Given data:

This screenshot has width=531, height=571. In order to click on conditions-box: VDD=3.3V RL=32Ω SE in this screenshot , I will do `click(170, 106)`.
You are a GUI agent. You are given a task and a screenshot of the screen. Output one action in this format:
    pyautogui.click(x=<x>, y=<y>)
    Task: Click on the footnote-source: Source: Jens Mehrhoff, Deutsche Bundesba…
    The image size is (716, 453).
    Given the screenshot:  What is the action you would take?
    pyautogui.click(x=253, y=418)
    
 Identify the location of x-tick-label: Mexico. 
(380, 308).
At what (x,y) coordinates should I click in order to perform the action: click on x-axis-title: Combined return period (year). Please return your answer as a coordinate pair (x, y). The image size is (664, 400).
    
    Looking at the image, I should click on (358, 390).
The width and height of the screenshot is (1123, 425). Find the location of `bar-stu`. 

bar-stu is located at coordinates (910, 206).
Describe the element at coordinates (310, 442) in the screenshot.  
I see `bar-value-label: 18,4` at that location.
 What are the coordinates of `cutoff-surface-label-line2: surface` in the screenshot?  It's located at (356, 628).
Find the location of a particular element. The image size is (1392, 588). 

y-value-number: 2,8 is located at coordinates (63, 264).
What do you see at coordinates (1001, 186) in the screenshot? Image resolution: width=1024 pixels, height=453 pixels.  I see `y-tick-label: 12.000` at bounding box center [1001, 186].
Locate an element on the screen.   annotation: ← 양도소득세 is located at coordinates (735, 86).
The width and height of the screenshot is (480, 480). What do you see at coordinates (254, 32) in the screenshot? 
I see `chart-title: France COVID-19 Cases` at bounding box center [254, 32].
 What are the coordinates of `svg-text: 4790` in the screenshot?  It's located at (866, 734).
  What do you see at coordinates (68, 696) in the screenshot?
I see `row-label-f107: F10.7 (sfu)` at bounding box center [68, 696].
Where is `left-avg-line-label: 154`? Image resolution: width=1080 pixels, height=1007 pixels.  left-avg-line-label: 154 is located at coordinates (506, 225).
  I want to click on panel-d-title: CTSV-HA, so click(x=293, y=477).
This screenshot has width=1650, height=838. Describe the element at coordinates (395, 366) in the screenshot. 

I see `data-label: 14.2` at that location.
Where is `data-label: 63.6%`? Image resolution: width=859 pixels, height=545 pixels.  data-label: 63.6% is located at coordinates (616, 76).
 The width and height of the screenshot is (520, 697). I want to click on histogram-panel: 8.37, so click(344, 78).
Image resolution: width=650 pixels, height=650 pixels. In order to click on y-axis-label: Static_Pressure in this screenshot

Task to carry out: Express every line of the rows above as a Markdown table, leaving out blank lines, with the columns "No." and "Line".

Exercise answer:
| No. | Line |
|---|---|
| 1 | This screenshot has width=531, height=571. In order to click on conditions-box: VDD=3.3V RL=32Ω SE in this screenshot , I will do `click(170, 106)`. |
| 2 | You are a GUI agent. You are given a task and a screenshot of the screen. Output one action in this format: |
| 3 |     pyautogui.click(x=<x>, y=<y>) |
| 4 |     Task: Click on the footnote-source: Source: Jens Mehrhoff, Deutsche Bundesba… |
| 5 |     The image size is (716, 453). |
| 6 |     Given the screenshot:  What is the action you would take? |
| 7 |     pyautogui.click(x=253, y=418) |
| 8 |  Identify the location of x-tick-label: Mexico.  |
| 9 | (380, 308). |
| 10 | At what (x,y) coordinates should I click in order to perform the action: click on x-axis-title: Combined return period (year). Please return your answer as a coordinate pair (x, y). The image size is (664, 400). |
| 11 |     Looking at the image, I should click on (358, 390). |
| 12 | The width and height of the screenshot is (1123, 425). Find the location of `bar-stu`.  |
| 13 | bar-stu is located at coordinates (910, 206). |
| 14 | Describe the element at coordinates (310, 442) in the screenshot.   |
| 15 | I see `bar-value-label: 18,4` at that location. |
| 16 |  What are the coordinates of `cutoff-surface-label-line2: surface` in the screenshot?  It's located at (356, 628). |
| 17 | Find the location of a particular element. The image size is (1392, 588).  |
| 18 | y-value-number: 2,8 is located at coordinates (63, 264). |
| 19 | What do you see at coordinates (1001, 186) in the screenshot? Image resolution: width=1024 pixels, height=453 pixels.  I see `y-tick-label: 12.000` at bounding box center [1001, 186]. |
| 20 | Locate an element on the screen.   annotation: ← 양도소득세 is located at coordinates (735, 86). |
| 21 | The width and height of the screenshot is (480, 480). What do you see at coordinates (254, 32) in the screenshot?  |
| 22 | I see `chart-title: France COVID-19 Cases` at bounding box center [254, 32]. |
| 23 |  What are the coordinates of `svg-text: 4790` in the screenshot?  It's located at (866, 734). |
| 24 |   What do you see at coordinates (68, 696) in the screenshot? |
| 25 | I see `row-label-f107: F10.7 (sfu)` at bounding box center [68, 696]. |
| 26 | Where is `left-avg-line-label: 154`? Image resolution: width=1080 pixels, height=1007 pixels.  left-avg-line-label: 154 is located at coordinates (506, 225). |
| 27 |   I want to click on panel-d-title: CTSV-HA, so click(x=293, y=477). |
| 28 | This screenshot has width=1650, height=838. Describe the element at coordinates (395, 366) in the screenshot.  |
| 29 | I see `data-label: 14.2` at that location. |
| 30 | Where is `data-label: 63.6%`? Image resolution: width=859 pixels, height=545 pixels.  data-label: 63.6% is located at coordinates (616, 76). |
| 31 |  The width and height of the screenshot is (520, 697). I want to click on histogram-panel: 8.37, so click(344, 78). |
| 32 | Image resolution: width=650 pixels, height=650 pixels. In order to click on y-axis-label: Static_Pressure in this screenshot |